Add on: Now that you've mentioned life insurance I see your dilemma. I would seek an atty that does wills, he would also know the ins and outs of the beneficiary situation. The problem with life insurance is that if Dad only named his wife ans beneficiary and didnt put any second beneficialries in, it will probably stand as is and go to your stepbrother. You and he dont have an amicable relationship I take it? Moral of the story: Pay attention to senior parents so you know what is really going on when we are left to pick up after they go. My step dad just passed recently..... but we were very good about all of us getting on the same page so there were no ill feelings in the end.
Prayers go out to you for your loss and strength to deal with what is.
how did your STEP-brother have the authority to do this? my sister cant even take my son to the hospital and get him treated when he fell out of the buggy and had a concusion.
I'm a social worker in a hospital and the first thing that came to my mind was, was your father still "decisional". If he was lucid and could make his own decisions, he could have decided to go on hospice himself and signed the papers. If he was not decisional and you were making all of his medical decisions, did the hospital have the POA papers on the chart each time he was in the hospital so the hospice would know who was the decision maker? I'm guessing you were involved in your dad's life---did you tell the hospice employees that you were POA? Hospice is such a wonderful program for so many; I hope they took good care of your dad. My condolences.
Look for an attorney that specializes in elder law and/or medical law.
I'm confused by this though. I worked as a social working in nursing homes for several years dealing with just these issues. Where were you in this when they found the tumor and he was moved to hospice, the feeding tube removal, etc. All of your POA paperwork should have been on the chart and if you knew this was going on you could have stopped it easily unless your father had provisions in a living will that he did not want life prolonging procedures if it was determined he was terminal.

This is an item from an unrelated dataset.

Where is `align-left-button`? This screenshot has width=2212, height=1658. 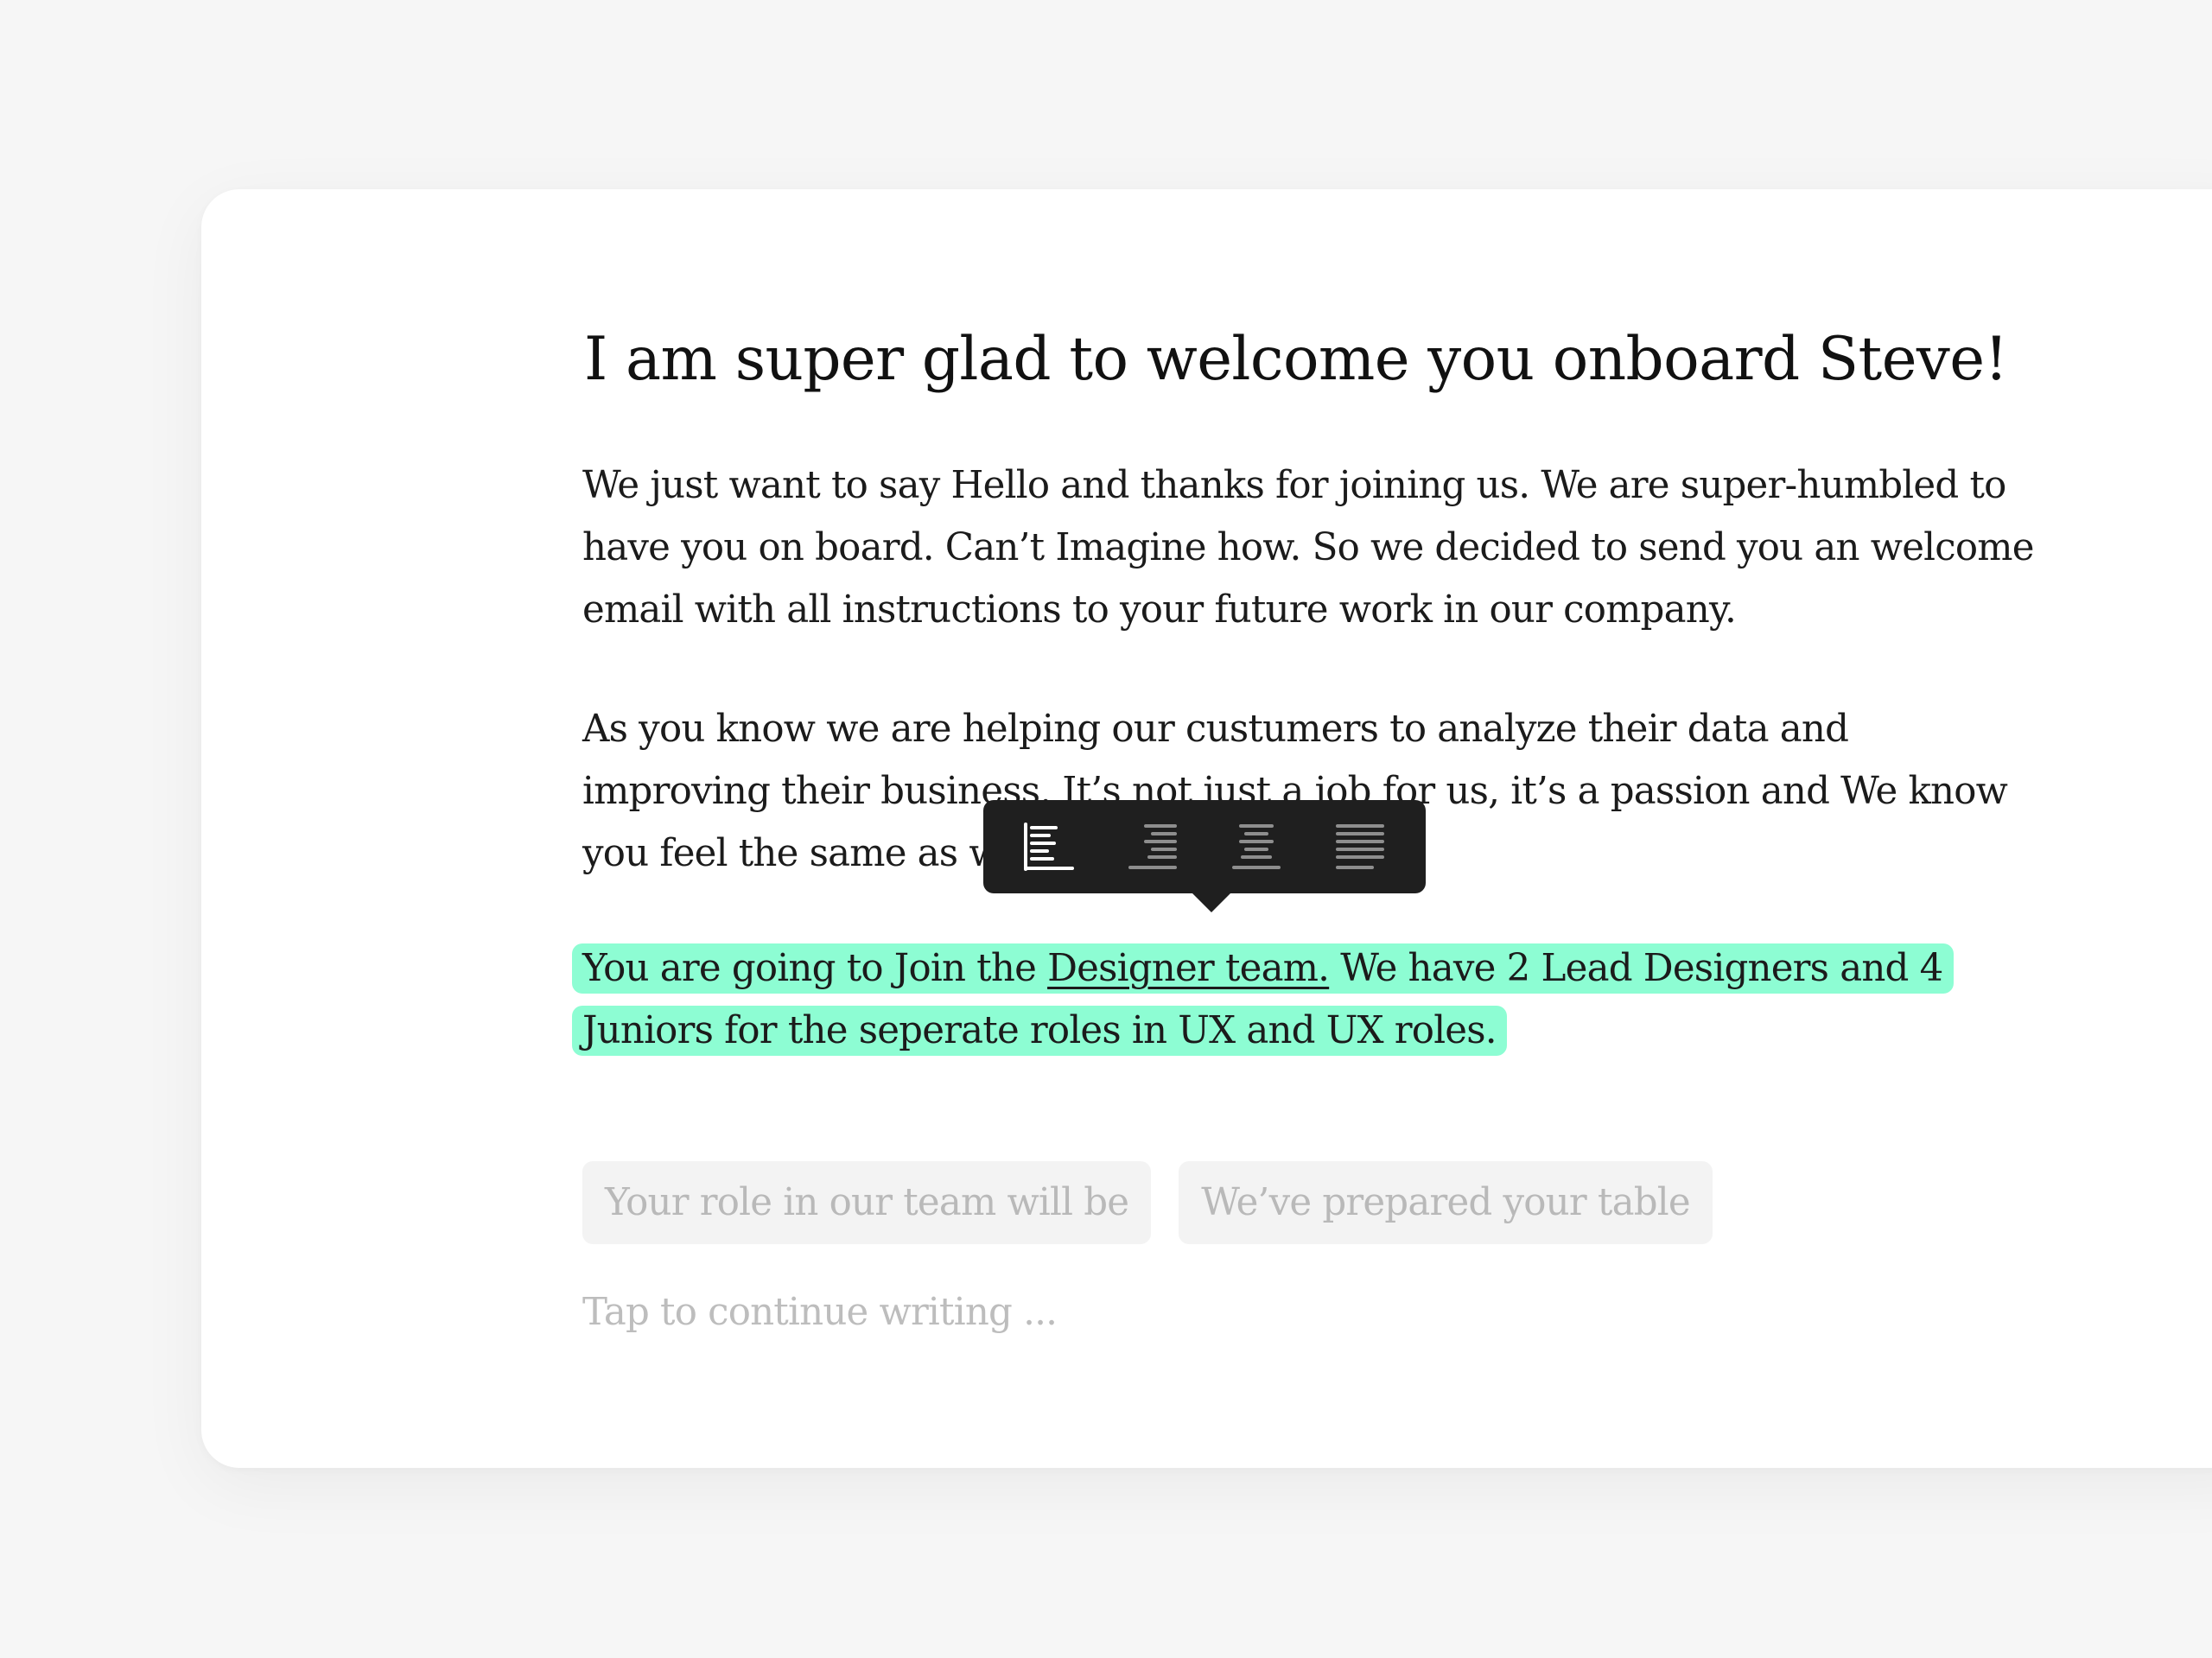
align-left-button is located at coordinates (1049, 846).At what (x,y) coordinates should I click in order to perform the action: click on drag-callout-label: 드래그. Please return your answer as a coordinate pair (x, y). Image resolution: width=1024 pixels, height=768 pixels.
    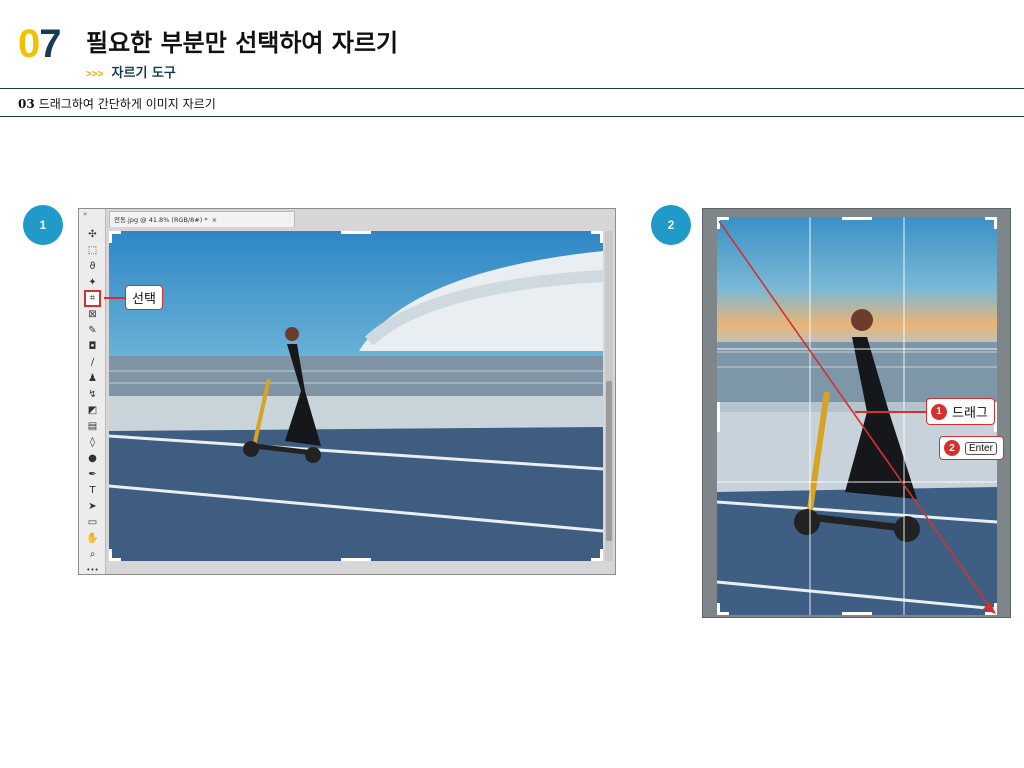
    Looking at the image, I should click on (970, 414).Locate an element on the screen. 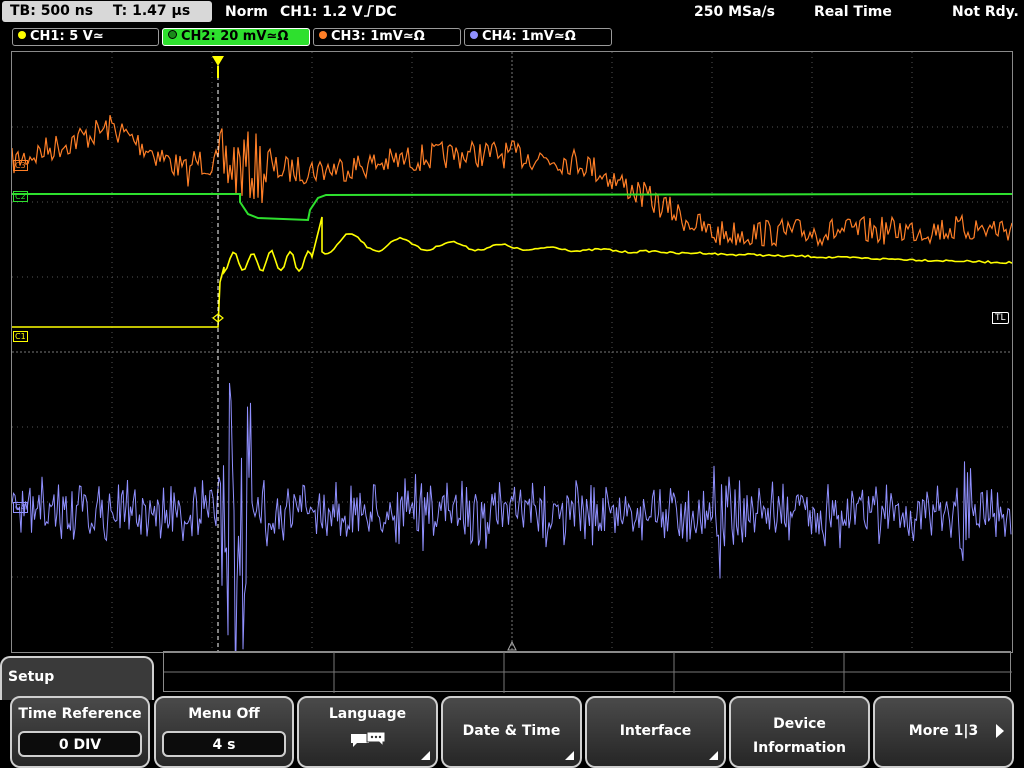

Legally, you were the decision maker but you have to make sure everyone knows that is the case. If you aren't there or don't provide the paperwork to the hospital they have no way of knowing who would be the decision maker and would go to the closest family members starting with the wife and moving on from there. If you provided them this info and were involved in his care while he was in the hospital then they were in the wrong. But if you knew this was going on and didn't step then you really have no recourse. I know these situations and family dynamics can be so difficult during these times. My condolences to you.
Not clear what you are trying to do here...sue your stepbrother? I would *hope* that you wouldn't be after the hospital who followed family orders to remove the tube.
what about the attorney who drew up the power of attorney paperwork?
maybe I missed something....why didnt you step in when the step-brother overstepped his boundaries? If your dad was in hospice for several weeks, thats plenty of time to point out SB didnt have authority. why didnt you speak up to the hospital right from the get-go? if you had power of attorney you should have been on the paperwork and should have spoken up immediately!! I'm afraid you wont have a leg to stand on legally as it sounds like you knowingly stood by and did nothing. sorry about your dad passing.